In 2018, the people of Mexico spoke clearly. They said enough. Enough with the pretense, the pacts between elites, and a modernization that only benefited a few at the expense of the majority. That year marked the beginning of a process that sought not to administer what was inherited, but to dismantle it. The Fourth Transformation (4T) was not born as an agreement between elites, but as a democratic break with a regime that had normalized inequality, dependency, and privilege.

That mandate remains in force. The June 2024 victory was not a signal for moderation or for negotiations with the defeated. It was renewed popular support for furthering what remains pending: consolidating economic, energy, food, technological, and educational sovereignty; liberating knowledge trapped by private interests; and breaking with the technocratic inertia still present in several state institutions. The reform of the judiciary has already been achieved, and with it, one of the pillars of the old regime collapsed.

The Fourth Transformation was not an electoral accommodation. It was—and must continue to be—a break with the past. Those who don’t understand its power will end up betraying it.

However, despite enjoying renewed legitimacy, a legislative majority, and broad social support, some recent decisions seem to go in the opposite direction. Those who sabotaged the transformation are being reinstated from their columns, chairs, or boardrooms. Their presence in institutional spaces is being normalized as if they hadn’t fought this process from the beginning. In exchange for what? In the name of what supposed stability?

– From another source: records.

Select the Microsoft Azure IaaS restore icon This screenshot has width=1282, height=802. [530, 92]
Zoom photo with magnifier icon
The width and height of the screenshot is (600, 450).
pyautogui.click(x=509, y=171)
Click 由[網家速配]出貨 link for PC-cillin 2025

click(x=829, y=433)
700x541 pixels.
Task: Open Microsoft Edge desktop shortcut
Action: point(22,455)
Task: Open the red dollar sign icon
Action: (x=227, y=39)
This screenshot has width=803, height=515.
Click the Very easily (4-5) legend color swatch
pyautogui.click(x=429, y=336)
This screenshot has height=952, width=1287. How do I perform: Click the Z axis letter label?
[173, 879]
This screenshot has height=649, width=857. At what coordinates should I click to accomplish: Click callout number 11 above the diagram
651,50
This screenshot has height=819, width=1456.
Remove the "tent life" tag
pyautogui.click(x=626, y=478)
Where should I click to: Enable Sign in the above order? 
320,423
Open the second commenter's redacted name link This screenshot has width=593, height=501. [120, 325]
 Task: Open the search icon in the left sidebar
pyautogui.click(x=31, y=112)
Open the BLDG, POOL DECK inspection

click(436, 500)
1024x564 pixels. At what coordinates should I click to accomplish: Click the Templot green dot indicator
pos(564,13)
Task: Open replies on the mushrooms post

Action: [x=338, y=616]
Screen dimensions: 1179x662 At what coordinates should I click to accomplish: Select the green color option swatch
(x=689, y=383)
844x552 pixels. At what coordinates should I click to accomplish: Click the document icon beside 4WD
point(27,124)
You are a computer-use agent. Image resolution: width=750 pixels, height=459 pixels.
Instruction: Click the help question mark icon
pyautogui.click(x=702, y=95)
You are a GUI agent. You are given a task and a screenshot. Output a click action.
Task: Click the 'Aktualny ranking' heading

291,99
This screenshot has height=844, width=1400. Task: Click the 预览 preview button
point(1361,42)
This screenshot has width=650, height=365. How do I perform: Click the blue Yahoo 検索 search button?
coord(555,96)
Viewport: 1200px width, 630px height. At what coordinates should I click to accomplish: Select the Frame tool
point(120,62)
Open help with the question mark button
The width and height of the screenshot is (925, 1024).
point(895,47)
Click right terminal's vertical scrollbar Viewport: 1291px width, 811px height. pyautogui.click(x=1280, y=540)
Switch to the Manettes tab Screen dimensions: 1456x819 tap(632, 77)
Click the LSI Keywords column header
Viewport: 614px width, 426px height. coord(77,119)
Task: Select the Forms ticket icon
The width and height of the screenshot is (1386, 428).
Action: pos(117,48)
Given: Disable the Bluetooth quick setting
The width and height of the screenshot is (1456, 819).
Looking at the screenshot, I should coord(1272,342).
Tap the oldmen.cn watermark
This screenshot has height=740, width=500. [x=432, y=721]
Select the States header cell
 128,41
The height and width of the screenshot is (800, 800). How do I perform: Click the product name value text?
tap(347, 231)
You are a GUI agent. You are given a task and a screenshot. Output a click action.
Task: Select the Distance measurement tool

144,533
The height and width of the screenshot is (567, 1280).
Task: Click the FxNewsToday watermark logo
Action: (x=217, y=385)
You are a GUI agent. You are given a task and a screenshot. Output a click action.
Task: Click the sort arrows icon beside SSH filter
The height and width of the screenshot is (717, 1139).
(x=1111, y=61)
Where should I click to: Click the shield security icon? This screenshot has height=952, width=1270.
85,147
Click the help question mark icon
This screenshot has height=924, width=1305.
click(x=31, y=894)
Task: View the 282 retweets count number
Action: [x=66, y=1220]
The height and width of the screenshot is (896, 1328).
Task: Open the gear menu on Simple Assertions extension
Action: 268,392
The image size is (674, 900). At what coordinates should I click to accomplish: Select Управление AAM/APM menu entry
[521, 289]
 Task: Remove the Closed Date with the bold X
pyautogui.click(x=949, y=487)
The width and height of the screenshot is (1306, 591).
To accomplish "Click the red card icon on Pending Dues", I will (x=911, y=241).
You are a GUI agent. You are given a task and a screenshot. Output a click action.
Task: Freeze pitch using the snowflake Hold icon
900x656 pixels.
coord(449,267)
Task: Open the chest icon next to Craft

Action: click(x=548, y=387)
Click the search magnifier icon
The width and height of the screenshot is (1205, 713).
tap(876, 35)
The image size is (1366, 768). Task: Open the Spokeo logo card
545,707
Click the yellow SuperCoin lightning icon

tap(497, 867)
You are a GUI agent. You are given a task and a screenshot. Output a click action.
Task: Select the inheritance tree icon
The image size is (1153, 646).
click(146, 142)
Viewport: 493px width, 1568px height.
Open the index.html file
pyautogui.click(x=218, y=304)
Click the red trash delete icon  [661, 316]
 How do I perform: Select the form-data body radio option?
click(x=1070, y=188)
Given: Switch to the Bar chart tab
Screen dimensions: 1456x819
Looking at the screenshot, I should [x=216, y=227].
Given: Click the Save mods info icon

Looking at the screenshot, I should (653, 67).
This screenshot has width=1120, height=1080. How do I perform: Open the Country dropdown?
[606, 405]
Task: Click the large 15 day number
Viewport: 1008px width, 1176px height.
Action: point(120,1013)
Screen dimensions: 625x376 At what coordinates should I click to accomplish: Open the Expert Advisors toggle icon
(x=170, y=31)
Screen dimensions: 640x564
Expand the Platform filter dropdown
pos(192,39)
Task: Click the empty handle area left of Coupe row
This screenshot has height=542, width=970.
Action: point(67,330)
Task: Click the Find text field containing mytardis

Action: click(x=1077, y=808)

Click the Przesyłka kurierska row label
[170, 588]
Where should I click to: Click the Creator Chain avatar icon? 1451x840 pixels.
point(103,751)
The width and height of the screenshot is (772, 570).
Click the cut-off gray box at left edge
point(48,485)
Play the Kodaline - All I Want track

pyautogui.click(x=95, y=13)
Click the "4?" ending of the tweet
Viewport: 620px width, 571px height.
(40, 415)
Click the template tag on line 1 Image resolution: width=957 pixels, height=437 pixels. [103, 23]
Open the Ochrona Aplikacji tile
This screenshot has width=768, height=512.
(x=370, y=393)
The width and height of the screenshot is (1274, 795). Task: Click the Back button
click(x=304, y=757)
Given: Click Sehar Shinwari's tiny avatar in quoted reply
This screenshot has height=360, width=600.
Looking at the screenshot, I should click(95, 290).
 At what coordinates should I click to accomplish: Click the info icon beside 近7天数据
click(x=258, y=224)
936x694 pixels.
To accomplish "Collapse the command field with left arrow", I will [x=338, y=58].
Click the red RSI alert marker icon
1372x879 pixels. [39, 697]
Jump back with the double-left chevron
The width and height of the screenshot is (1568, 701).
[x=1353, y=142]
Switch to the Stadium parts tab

Transformative politics isn’t achieved by ceding ground. It’s not about closing doors, but about being clear about who’s pushing and who’s hindering. It’s time to strengthen those who have upheld this agenda, not pave the way for pretenders. We must invest in a new generation of civil servants, teachers, scientists, and intellectuals who embrace this transformation as their own, without needing to ask permission.

The executive branch today has legitimate and unprecedented power. It shouldn’t be ashamed of this. Some call it authoritarianism, but what they really fear is that, for the first time, a popular majority will use power to truly transform. We must not back down from that narrative. Firmly exercising a democratic mandate is not a dictatorship; it is, in fact, a historic responsibility.

Photo: Jay Watts

Governing from the left doesn’t mean preserving what exists, but rather transforming it. It’s not enough to occupy the government: power must be used to break the structures that sustain inequality. Sharing the course with those who have already derailed it is to derail the project. Transformation cannot be limited to words or symbolic gestures. It must be expressed in decisions that fundamentally change power relations.

The global context demands clarity. We face a geopolitical reconfiguration, a climate crisis, a technological war, and an energy transition that brook no hesitation. It is no longer valid to say that external conditions limit our action. Today, the State has the power and the helm. It must use them with a sovereign spirit.

Economically, the contradictions are evident. We talk about productive sovereignty, but we remain embedded in low-value global chains. Strategic projects—satellites, semiconductors, electric cars—are announced without sufficient technical or budgetary foundations.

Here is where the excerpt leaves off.